# [Work to complete]
Copy out the entries below precisely; nothing is to be omitted.

________________________

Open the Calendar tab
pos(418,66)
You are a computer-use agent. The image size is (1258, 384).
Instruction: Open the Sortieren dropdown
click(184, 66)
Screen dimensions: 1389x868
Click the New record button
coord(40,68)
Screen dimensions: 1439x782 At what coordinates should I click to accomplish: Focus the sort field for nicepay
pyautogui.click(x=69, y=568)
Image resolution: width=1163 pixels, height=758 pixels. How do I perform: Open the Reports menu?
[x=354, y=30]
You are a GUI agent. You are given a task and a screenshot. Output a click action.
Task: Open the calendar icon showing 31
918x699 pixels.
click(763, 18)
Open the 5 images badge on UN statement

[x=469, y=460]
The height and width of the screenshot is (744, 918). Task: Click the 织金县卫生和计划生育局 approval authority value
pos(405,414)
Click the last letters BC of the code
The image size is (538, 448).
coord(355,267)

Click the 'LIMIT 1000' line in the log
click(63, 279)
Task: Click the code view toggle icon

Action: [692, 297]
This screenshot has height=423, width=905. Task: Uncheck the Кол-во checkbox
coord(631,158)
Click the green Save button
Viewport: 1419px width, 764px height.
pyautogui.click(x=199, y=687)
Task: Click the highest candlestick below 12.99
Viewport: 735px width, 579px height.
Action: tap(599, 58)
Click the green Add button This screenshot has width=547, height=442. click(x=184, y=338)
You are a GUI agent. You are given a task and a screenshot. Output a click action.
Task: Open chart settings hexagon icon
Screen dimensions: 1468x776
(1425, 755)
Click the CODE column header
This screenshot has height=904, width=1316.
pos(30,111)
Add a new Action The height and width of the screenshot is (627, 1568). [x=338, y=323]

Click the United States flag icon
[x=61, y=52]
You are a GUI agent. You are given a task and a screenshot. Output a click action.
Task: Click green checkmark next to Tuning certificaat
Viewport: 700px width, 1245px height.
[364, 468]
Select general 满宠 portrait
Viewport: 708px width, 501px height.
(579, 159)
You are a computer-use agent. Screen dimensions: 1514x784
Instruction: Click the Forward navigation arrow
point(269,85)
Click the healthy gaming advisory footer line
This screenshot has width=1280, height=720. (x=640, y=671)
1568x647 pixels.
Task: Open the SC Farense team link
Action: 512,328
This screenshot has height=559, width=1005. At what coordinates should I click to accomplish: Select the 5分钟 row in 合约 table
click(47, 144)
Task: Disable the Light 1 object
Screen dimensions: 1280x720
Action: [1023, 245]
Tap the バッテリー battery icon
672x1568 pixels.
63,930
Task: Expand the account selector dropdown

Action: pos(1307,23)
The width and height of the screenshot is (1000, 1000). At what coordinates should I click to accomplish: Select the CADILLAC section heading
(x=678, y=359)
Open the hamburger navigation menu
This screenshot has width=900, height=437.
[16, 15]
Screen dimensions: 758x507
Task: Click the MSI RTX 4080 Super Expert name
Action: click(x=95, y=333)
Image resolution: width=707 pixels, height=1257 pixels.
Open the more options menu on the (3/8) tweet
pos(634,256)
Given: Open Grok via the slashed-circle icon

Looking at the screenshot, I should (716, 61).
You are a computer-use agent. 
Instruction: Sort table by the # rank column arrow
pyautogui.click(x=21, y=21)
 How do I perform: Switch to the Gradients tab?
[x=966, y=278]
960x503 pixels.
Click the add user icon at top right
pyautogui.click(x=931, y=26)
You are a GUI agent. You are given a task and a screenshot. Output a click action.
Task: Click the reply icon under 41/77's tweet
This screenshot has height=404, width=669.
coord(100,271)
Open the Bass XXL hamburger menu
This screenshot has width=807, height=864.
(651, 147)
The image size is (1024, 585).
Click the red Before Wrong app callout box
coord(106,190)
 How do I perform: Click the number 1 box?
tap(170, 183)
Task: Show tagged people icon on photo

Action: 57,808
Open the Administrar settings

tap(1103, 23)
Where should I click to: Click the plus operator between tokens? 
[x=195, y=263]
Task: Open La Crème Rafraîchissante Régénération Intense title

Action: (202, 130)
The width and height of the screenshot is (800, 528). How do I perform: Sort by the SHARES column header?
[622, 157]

________________________

# [Exercise output]
Open the Calendar tab
pos(418,66)
You are a computer-use agent. The image size is (1258, 384).
Instruction: Open the Sortieren dropdown
click(184, 66)
Screen dimensions: 1389x868
Click the New record button
coord(40,68)
Screen dimensions: 1439x782 At what coordinates should I click to accomplish: Focus the sort field for nicepay
pyautogui.click(x=69, y=568)
Image resolution: width=1163 pixels, height=758 pixels. How do I perform: Open the Reports menu?
[x=354, y=30]
You are a GUI agent. You are given a task and a screenshot. Output a click action.
Task: Open the calendar icon showing 31
918x699 pixels.
click(763, 18)
Open the 5 images badge on UN statement

[x=469, y=460]
The height and width of the screenshot is (744, 918). Task: Click the 织金县卫生和计划生育局 approval authority value
pos(405,414)
Click the last letters BC of the code
The image size is (538, 448).
coord(355,267)

Click the 'LIMIT 1000' line in the log
click(63, 279)
Task: Click the code view toggle icon

Action: [692, 297]
This screenshot has height=423, width=905. Task: Uncheck the Кол-во checkbox
coord(631,158)
Click the green Save button
Viewport: 1419px width, 764px height.
pyautogui.click(x=199, y=687)
Task: Click the highest candlestick below 12.99
Viewport: 735px width, 579px height.
Action: tap(599, 58)
Click the green Add button This screenshot has width=547, height=442. click(x=184, y=338)
You are a GUI agent. You are given a task and a screenshot. Output a click action.
Task: Open chart settings hexagon icon
Screen dimensions: 1468x776
(1425, 755)
Click the CODE column header
This screenshot has height=904, width=1316.
pos(30,111)
Add a new Action The height and width of the screenshot is (627, 1568). [x=338, y=323]

Click the United States flag icon
[x=61, y=52]
You are a GUI agent. You are given a task and a screenshot. Output a click action.
Task: Click green checkmark next to Tuning certificaat
Viewport: 700px width, 1245px height.
[364, 468]
Select general 满宠 portrait
Viewport: 708px width, 501px height.
(579, 159)
You are a computer-use agent. Screen dimensions: 1514x784
Instruction: Click the Forward navigation arrow
point(269,85)
Click the healthy gaming advisory footer line
This screenshot has width=1280, height=720. (x=640, y=671)
1568x647 pixels.
Task: Open the SC Farense team link
Action: 512,328
This screenshot has height=559, width=1005. At what coordinates should I click to accomplish: Select the 5分钟 row in 合约 table
click(47, 144)
Task: Disable the Light 1 object
Screen dimensions: 1280x720
Action: [1023, 245]
Tap the バッテリー battery icon
672x1568 pixels.
63,930
Task: Expand the account selector dropdown

Action: pos(1307,23)
The width and height of the screenshot is (1000, 1000). At what coordinates should I click to accomplish: Select the CADILLAC section heading
(x=678, y=359)
Open the hamburger navigation menu
This screenshot has width=900, height=437.
[16, 15]
Screen dimensions: 758x507
Task: Click the MSI RTX 4080 Super Expert name
Action: click(x=95, y=333)
Image resolution: width=707 pixels, height=1257 pixels.
Open the more options menu on the (3/8) tweet
pos(634,256)
Given: Open Grok via the slashed-circle icon

Looking at the screenshot, I should (716, 61).
You are a computer-use agent. 
Instruction: Sort table by the # rank column arrow
pyautogui.click(x=21, y=21)
 How do I perform: Switch to the Gradients tab?
[x=966, y=278]
960x503 pixels.
Click the add user icon at top right
pyautogui.click(x=931, y=26)
You are a GUI agent. You are given a task and a screenshot. Output a click action.
Task: Click the reply icon under 41/77's tweet
This screenshot has height=404, width=669.
coord(100,271)
Open the Bass XXL hamburger menu
This screenshot has width=807, height=864.
(651, 147)
The image size is (1024, 585).
Click the red Before Wrong app callout box
coord(106,190)
 How do I perform: Click the number 1 box?
tap(170, 183)
Task: Show tagged people icon on photo

Action: 57,808
Open the Administrar settings

tap(1103, 23)
Where should I click to: Click the plus operator between tokens? 
[x=195, y=263]
Task: Open La Crème Rafraîchissante Régénération Intense title

Action: (202, 130)
The width and height of the screenshot is (800, 528). How do I perform: Sort by the SHARES column header?
[622, 157]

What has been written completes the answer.